§ Given instruction: Reproduce each of the following records verbatim, keeping every line in its original order and form.

§ Exercise materials:

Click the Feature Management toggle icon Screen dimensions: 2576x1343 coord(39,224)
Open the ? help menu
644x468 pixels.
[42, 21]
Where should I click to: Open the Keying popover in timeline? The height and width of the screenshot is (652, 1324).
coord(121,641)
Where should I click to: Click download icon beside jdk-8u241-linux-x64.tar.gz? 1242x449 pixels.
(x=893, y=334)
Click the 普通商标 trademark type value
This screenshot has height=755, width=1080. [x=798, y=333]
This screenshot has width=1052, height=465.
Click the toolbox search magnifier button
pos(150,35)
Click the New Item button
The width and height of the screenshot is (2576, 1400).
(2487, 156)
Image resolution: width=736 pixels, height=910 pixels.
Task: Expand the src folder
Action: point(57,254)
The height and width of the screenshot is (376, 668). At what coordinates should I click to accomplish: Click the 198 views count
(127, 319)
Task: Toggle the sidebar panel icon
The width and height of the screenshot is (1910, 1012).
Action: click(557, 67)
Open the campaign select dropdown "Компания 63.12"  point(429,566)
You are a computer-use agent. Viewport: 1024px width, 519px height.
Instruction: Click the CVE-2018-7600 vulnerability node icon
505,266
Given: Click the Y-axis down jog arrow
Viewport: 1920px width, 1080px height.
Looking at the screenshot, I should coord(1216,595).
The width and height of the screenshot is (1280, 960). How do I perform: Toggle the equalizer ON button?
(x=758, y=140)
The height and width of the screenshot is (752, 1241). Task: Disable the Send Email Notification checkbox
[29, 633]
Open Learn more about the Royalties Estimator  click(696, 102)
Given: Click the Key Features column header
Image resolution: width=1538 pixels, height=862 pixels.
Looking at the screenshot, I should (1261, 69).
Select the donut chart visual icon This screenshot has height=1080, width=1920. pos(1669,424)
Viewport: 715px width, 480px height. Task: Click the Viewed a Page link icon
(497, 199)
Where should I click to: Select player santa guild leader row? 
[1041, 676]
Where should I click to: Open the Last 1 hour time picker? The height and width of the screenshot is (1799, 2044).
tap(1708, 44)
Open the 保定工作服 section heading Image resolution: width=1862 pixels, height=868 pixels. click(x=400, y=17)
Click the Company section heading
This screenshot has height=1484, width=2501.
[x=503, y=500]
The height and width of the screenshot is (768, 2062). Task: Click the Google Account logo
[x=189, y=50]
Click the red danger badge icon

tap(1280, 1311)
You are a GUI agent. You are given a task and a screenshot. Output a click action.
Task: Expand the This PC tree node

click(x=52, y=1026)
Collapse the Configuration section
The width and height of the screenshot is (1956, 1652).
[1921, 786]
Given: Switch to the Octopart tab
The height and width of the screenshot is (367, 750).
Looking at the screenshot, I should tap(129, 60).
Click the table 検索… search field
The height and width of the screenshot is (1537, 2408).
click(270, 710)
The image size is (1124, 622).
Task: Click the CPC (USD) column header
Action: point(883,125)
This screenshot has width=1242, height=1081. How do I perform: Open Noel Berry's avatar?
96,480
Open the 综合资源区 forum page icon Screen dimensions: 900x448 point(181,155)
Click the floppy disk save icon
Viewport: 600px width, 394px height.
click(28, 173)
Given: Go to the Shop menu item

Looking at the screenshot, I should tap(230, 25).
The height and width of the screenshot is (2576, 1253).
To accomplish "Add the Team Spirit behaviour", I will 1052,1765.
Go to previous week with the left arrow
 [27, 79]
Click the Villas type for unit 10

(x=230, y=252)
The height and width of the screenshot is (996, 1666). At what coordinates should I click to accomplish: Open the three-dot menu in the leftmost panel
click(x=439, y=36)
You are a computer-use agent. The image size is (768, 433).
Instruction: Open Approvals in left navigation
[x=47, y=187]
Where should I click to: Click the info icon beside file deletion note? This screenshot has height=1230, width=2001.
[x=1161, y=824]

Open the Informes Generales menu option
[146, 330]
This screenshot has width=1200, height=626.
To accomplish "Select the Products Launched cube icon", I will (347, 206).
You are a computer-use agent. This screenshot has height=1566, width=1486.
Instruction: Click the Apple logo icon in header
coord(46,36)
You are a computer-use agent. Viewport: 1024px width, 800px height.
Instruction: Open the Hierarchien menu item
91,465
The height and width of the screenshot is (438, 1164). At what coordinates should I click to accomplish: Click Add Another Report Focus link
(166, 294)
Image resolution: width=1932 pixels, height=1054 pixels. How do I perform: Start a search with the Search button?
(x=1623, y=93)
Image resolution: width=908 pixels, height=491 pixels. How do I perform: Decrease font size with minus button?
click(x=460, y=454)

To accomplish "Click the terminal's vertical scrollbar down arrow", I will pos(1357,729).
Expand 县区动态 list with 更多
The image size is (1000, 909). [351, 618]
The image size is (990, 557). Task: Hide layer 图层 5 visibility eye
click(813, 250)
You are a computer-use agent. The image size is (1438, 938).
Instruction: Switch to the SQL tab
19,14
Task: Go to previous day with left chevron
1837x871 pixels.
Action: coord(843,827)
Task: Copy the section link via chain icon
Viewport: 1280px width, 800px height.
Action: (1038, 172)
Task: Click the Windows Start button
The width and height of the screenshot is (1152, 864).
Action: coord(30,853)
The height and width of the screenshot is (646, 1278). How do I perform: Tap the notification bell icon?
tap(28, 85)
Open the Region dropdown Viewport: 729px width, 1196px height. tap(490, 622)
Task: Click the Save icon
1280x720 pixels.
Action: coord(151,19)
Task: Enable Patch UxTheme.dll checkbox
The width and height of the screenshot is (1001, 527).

§ Full answer:
Click the Feature Management toggle icon Screen dimensions: 2576x1343 coord(39,224)
Open the ? help menu
644x468 pixels.
[42, 21]
Where should I click to: Open the Keying popover in timeline? The height and width of the screenshot is (652, 1324).
coord(121,641)
Where should I click to: Click download icon beside jdk-8u241-linux-x64.tar.gz? 1242x449 pixels.
(x=893, y=334)
Click the 普通商标 trademark type value
This screenshot has height=755, width=1080. [x=798, y=333]
This screenshot has width=1052, height=465.
Click the toolbox search magnifier button
pos(150,35)
Click the New Item button
The width and height of the screenshot is (2576, 1400).
(2487, 156)
Image resolution: width=736 pixels, height=910 pixels.
Task: Expand the src folder
Action: point(57,254)
The height and width of the screenshot is (376, 668). At what coordinates should I click to accomplish: Click the 198 views count
(127, 319)
Task: Toggle the sidebar panel icon
The width and height of the screenshot is (1910, 1012).
Action: click(557, 67)
Open the campaign select dropdown "Компания 63.12"  point(429,566)
You are a computer-use agent. Viewport: 1024px width, 519px height.
Instruction: Click the CVE-2018-7600 vulnerability node icon
505,266
Given: Click the Y-axis down jog arrow
Viewport: 1920px width, 1080px height.
Looking at the screenshot, I should coord(1216,595).
The width and height of the screenshot is (1280, 960). How do I perform: Toggle the equalizer ON button?
(x=758, y=140)
The height and width of the screenshot is (752, 1241). Task: Disable the Send Email Notification checkbox
[29, 633]
Open Learn more about the Royalties Estimator  click(696, 102)
Given: Click the Key Features column header
Image resolution: width=1538 pixels, height=862 pixels.
Looking at the screenshot, I should (1261, 69).
Select the donut chart visual icon This screenshot has height=1080, width=1920. pos(1669,424)
Viewport: 715px width, 480px height. Task: Click the Viewed a Page link icon
(497, 199)
Where should I click to: Select player santa guild leader row? 
[1041, 676]
Where should I click to: Open the Last 1 hour time picker? The height and width of the screenshot is (1799, 2044).
tap(1708, 44)
Open the 保定工作服 section heading Image resolution: width=1862 pixels, height=868 pixels. click(x=400, y=17)
Click the Company section heading
This screenshot has height=1484, width=2501.
[x=503, y=500]
The height and width of the screenshot is (768, 2062). Task: Click the Google Account logo
[x=189, y=50]
Click the red danger badge icon

tap(1280, 1311)
You are a GUI agent. You are given a task and a screenshot. Output a click action.
Task: Expand the This PC tree node

click(x=52, y=1026)
Collapse the Configuration section
The width and height of the screenshot is (1956, 1652).
[1921, 786]
Given: Switch to the Octopart tab
The height and width of the screenshot is (367, 750).
Looking at the screenshot, I should tap(129, 60).
Click the table 検索… search field
The height and width of the screenshot is (1537, 2408).
click(270, 710)
The image size is (1124, 622).
Task: Click the CPC (USD) column header
Action: point(883,125)
This screenshot has width=1242, height=1081. How do I perform: Open Noel Berry's avatar?
96,480
Open the 综合资源区 forum page icon Screen dimensions: 900x448 point(181,155)
Click the floppy disk save icon
Viewport: 600px width, 394px height.
click(28, 173)
Given: Go to the Shop menu item

Looking at the screenshot, I should tap(230, 25).
The height and width of the screenshot is (2576, 1253).
To accomplish "Add the Team Spirit behaviour", I will 1052,1765.
Go to previous week with the left arrow
 [27, 79]
Click the Villas type for unit 10

(x=230, y=252)
The height and width of the screenshot is (996, 1666). At what coordinates should I click to accomplish: Open the three-dot menu in the leftmost panel
click(x=439, y=36)
You are a computer-use agent. The image size is (768, 433).
Instruction: Open Approvals in left navigation
[x=47, y=187]
Where should I click to: Click the info icon beside file deletion note? This screenshot has height=1230, width=2001.
[x=1161, y=824]

Open the Informes Generales menu option
[146, 330]
This screenshot has width=1200, height=626.
To accomplish "Select the Products Launched cube icon", I will (347, 206).
You are a computer-use agent. This screenshot has height=1566, width=1486.
Instruction: Click the Apple logo icon in header
coord(46,36)
You are a computer-use agent. Viewport: 1024px width, 800px height.
Instruction: Open the Hierarchien menu item
91,465
The height and width of the screenshot is (438, 1164). At what coordinates should I click to accomplish: Click Add Another Report Focus link
(166, 294)
Image resolution: width=1932 pixels, height=1054 pixels. How do I perform: Start a search with the Search button?
(x=1623, y=93)
Image resolution: width=908 pixels, height=491 pixels. How do I perform: Decrease font size with minus button?
click(x=460, y=454)

To accomplish "Click the terminal's vertical scrollbar down arrow", I will pos(1357,729).
Expand 县区动态 list with 更多
The image size is (1000, 909). [351, 618]
The image size is (990, 557). Task: Hide layer 图层 5 visibility eye
click(813, 250)
You are a computer-use agent. The image size is (1438, 938).
Instruction: Switch to the SQL tab
19,14
Task: Go to previous day with left chevron
1837x871 pixels.
Action: coord(843,827)
Task: Copy the section link via chain icon
Viewport: 1280px width, 800px height.
Action: (1038, 172)
Task: Click the Windows Start button
The width and height of the screenshot is (1152, 864).
Action: coord(30,853)
The height and width of the screenshot is (646, 1278). How do I perform: Tap the notification bell icon?
tap(28, 85)
Open the Region dropdown Viewport: 729px width, 1196px height. tap(490, 622)
Task: Click the Save icon
1280x720 pixels.
Action: coord(151,19)
Task: Enable Patch UxTheme.dll checkbox
The width and height of the screenshot is (1001, 527).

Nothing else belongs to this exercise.